##### PASSAGE

I was therefore not without prejudice about the artistic significance of her creative work. «Who did this?», I had nearly asked, as her husband pointed to a sculpture which at first sight seemed like a kind of metal relief, bronze for example, but on closer examination turned out to be a cardboard structure in which human silhouettes could be recognised. I had expected graphically structured works of beauty and elegance, works of aesthetic perfection and compositional austerity. Instead larger-than-life, face- and limbless figures made of hardened cardboard or grey concrete. The first-mentioned made for the inside, alone or in formation, the latter preferably standing outside together in groups of two or three and robbing the garden of its innocent charm.

My first inner reaction was dismay, hit by a reality not defined for the time being, thrown out of the course of daily routine, stumbling onto the path of an inescapable reality. In the meantime I have had the chance to circle, encircle, to approach Liz Gehrers works in silent dialogue: a pair of figures, last summer found its way into the midst of the olive grove in Celidonia.

I perceive: oversized, overly slim human silhouettes, each one stiffly wrapped, walled in, frozen. They have no face, no arms, no legs. They could be silent memorials of modern terror and still don’t let such thoughts crop up. Because in all their stiffness they are alive, look at you and each other without having eyes, step into a rhythmic relationship which can well become a dance as you walk around them.

What do they represent to me? They stand for the tragedy of the human existence which is only conceivable in community, but can be lived solely in segregation. For the distinctive ability of man to communicate in spite of the fact that in life’s dance, in the end he will always remain without face, voiceless and untouchable, except perhaps for those rare moments in which the ice melts, the armour cracks, the wrapping falls. For a time in which we stand in the midst of the blossoming garden, mute and dull, without sense of direction, without arms, helplessly dancing our lonely dance.

In those days in Liz Gehrers studio I had drawn her attention to the very fine cracks which could only be noticed on close examination of her first concrete sculptures and said that it might be wise not to expose them to the elements or at least to protect them by means of synthetic materials. «No», she replied. «If they disintegrate in rain, cold and ice then that’s all right. I’m curious about what will happen to them over the next years.» Will they one day become similes of human transience?

Paul O.Pfister, Publicist, Chiusdino (Tuscany, Italy), January 1994

Paul O.Pfister has published several books, i.a. "Lob der Angst" (1994), "Die Rotonde von Montesiepi" (1999), "Geworden" (2000) and "Furbi" (2001).

##########
##### EXTRACTED INFORMATION

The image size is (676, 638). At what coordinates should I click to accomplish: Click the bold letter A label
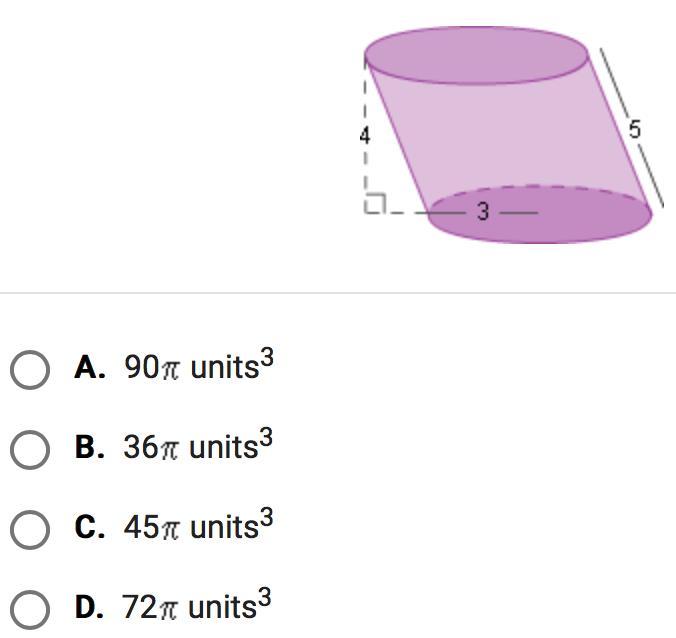(x=89, y=368)

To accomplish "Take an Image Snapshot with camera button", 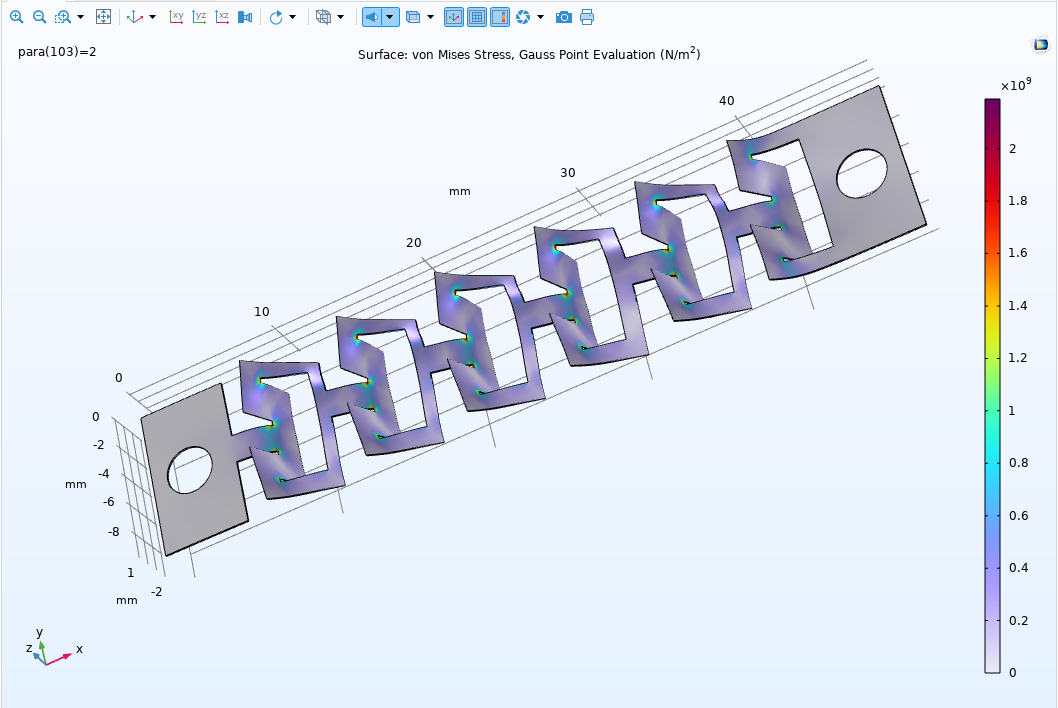I will click(x=563, y=16).
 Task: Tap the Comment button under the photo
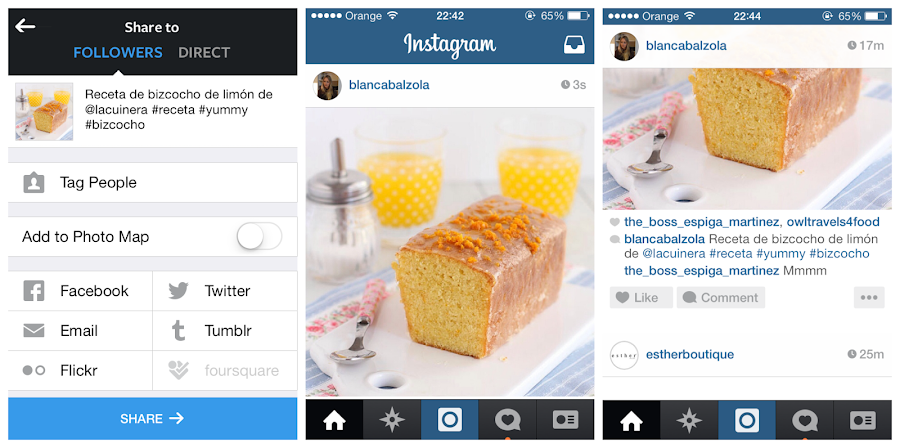point(721,298)
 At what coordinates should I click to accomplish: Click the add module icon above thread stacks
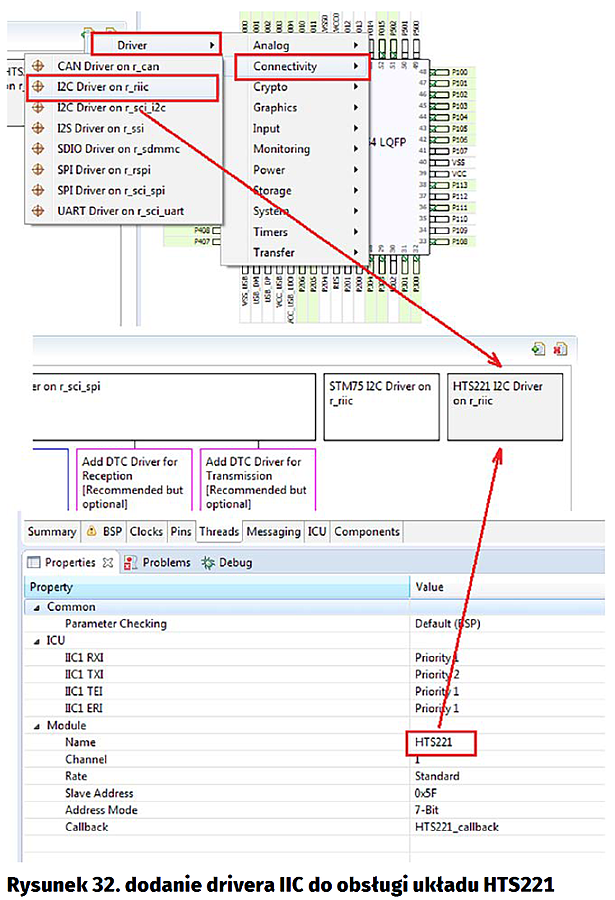pos(538,349)
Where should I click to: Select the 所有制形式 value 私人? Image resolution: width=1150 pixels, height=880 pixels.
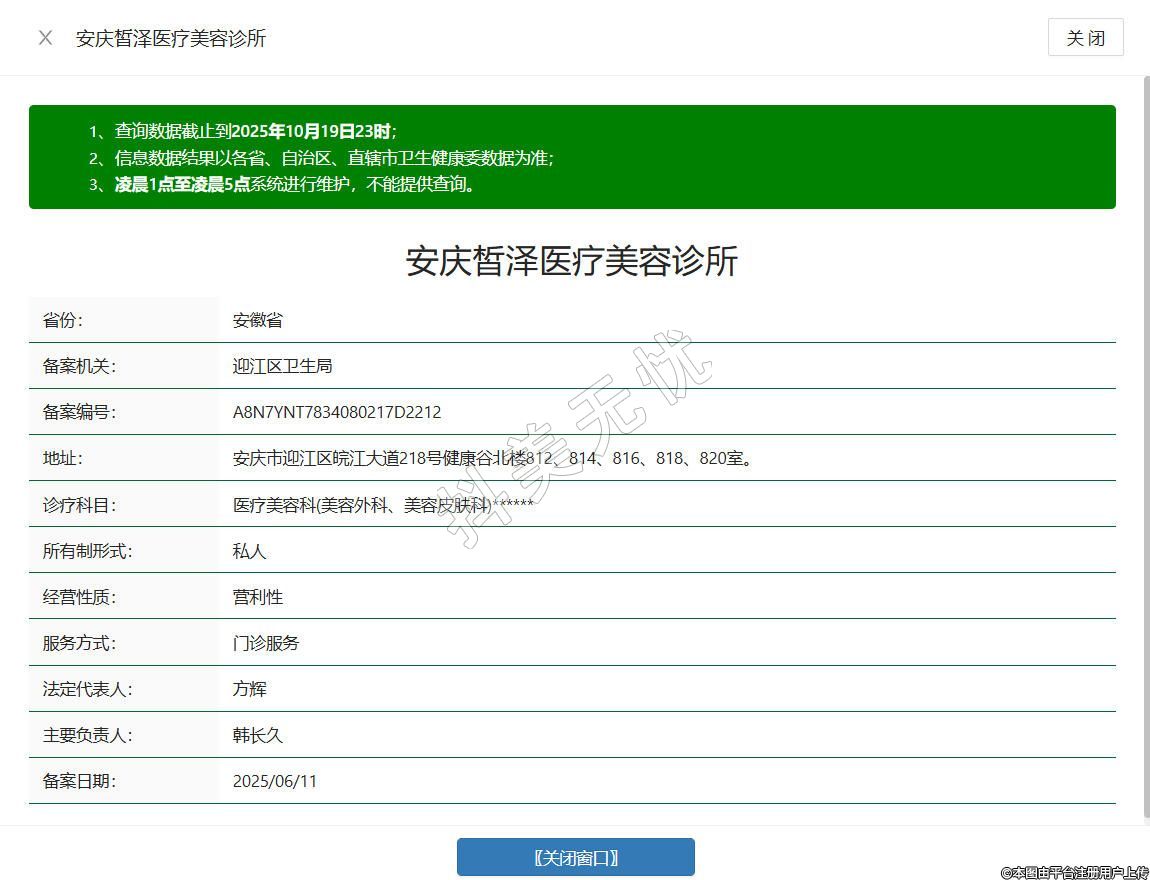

##########

Reproduce the stretch of the essay on Liz Gehrer's sculptures from "My first inner" through "walk around them." word for word.

My first inner reaction was dismay, hit by a reality not defined for the time being, thrown out of the course of daily routine, stumbling onto the path of an inescapable reality. In the meantime I have had the chance to circle, encircle, to approach Liz Gehrers works in silent dialogue: a pair of figures, last summer found its way into the midst of the olive grove in Celidonia.

I perceive: oversized, overly slim human silhouettes, each one stiffly wrapped, walled in, frozen. They have no face, no arms, no legs. They could be silent memorials of modern terror and still don’t let such thoughts crop up. Because in all their stiffness they are alive, look at you and each other without having eyes, step into a rhythmic relationship which can well become a dance as you walk around them.